Hastaların büyük bir kısmı medikal ya da fizik tedavi ile bel ve boyun ağrılarından kurtuluyor. Ancak kimi zaman hastaya takip ve hatta cerrahi müdahale gerekebiliyor. Başta bel fıtığı olduğu düşünülen hastaların önemli bir kısmında cerrahi tedaviye gerek yoktur. Ancak hastada konservatif yaklaşımla düzelmeyen şiddetli ağrılar, bu ağrılarla eşlik eden kuvvet kaybı, idrar tutamama gibi klinik tablo mevcutsa acil cerrahi tedavi gerekli olabilir. Cerrahi kararı verirken çok dikkatli davranmalı, hasta ile tedavinin her aşamasını paylaşılarak ve mevcut patoloji için en uygun cerrahi yöntem belirlenmelidir.

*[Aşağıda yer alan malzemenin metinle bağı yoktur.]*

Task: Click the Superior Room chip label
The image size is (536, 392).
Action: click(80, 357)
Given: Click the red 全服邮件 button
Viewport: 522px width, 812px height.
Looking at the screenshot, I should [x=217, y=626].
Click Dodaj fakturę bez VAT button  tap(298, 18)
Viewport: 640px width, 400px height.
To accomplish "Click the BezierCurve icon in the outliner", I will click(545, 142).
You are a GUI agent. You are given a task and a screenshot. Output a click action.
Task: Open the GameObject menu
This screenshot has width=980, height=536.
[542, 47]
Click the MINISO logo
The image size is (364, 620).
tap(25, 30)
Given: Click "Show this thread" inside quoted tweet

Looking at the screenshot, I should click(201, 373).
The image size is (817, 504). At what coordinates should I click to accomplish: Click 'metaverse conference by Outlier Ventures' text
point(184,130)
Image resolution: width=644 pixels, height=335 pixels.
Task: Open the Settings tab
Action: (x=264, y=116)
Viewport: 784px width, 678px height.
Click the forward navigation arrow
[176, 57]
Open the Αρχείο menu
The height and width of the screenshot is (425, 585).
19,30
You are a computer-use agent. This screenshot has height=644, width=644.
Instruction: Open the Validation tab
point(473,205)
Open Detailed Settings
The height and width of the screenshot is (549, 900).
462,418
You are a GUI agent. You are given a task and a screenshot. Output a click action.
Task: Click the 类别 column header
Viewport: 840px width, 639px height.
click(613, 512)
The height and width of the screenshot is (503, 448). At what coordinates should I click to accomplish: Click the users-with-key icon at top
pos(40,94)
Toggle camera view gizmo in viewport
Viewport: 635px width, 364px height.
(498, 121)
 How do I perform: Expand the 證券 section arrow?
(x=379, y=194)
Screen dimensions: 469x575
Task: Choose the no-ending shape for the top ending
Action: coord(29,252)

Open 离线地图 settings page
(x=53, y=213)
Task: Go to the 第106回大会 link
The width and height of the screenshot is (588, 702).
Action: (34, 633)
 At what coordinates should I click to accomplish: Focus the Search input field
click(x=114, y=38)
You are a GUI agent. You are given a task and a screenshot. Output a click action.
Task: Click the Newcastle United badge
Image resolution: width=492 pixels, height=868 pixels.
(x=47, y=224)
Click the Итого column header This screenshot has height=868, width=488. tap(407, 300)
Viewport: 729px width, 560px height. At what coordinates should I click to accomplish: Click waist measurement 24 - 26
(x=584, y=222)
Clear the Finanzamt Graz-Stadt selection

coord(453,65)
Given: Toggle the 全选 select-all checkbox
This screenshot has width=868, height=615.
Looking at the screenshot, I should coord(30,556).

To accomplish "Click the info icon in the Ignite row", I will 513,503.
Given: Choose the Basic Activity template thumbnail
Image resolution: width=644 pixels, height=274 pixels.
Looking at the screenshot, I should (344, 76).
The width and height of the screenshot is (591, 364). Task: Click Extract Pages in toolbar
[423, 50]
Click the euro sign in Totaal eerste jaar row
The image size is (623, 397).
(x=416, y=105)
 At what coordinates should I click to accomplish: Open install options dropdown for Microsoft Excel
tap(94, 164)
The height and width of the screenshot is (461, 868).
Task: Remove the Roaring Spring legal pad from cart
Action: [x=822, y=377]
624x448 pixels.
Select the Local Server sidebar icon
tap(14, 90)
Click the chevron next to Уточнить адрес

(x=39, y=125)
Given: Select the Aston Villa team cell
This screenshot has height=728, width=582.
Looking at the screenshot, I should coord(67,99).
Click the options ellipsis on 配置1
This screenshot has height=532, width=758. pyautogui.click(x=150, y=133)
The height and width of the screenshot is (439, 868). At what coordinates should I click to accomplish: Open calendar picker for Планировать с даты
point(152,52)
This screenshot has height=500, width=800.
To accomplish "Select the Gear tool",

Öncelikle hastanın mevcut klinik ve radyolojik bulguları değerlendirilmeli; sonrasında hastanın tanısına en uygun minimal invaziv yaklaşım en uygun yöntem olacaktır. Minimal invaziv cerrahi yöntemler, anatomiyi daha fazla koruyan, daha az kanamalı ve fizyolojiktir. Ancak bazı omurga ve omurilik hastalıklarında ameliyat sırasında omurganın sabitlenmesi ve füzyonu (kemik kaynaması) gerekebilir. Bu durumlarda vida ya da platin olarak bilinen stabilizasyon sistemlerini kullanmak gerekebilir. Her türlü cerrahi girişim öncesinde hastayı detaylı olarak bilgilendirilmelidir.

Başarı oranları yapılan cerrahi işlemin içeriğine, hastanın mevcut klinik bulgularına ve hastalığın ciddiyetine göre değişiyor. Ancak tek mesafe bel fıtığı olan bir hastanın ek başka problemi yok ise ve cerrahi endikasyonu varsa ameliyattan yararlanma olasılığı yüzde 90-95 olarak çeşitli kaynaklarda belirtiliyor. Bununla birlikte her cerrahi girişimde olduğu gibi omurga cerrahisinde cerrahiye bağlı komplikasyon gelişme olasığı mevcuttur. Genel olarak tüm cerrahi işlemler enfeksiyon, kanama ve fonksiyon kaybı riski taşırlar. Bu sebeple cerrahi karar için çok titiz davranılmalı; uygun zamanda, uygun yöntemle ve gerekli hasta ameliyat edilmelidir. Günümüz koşullarında, gelişen teknoloji ile sterotaksik hedefleme(nöronavigasyon) ve peroperatif elektrofizyolojik kayıt sistemlerinin (nöromoniterizasyon) birlikte kullanılması ile bazı cerrahi girişimlerde komplikasyon risk oranını azaltabilir.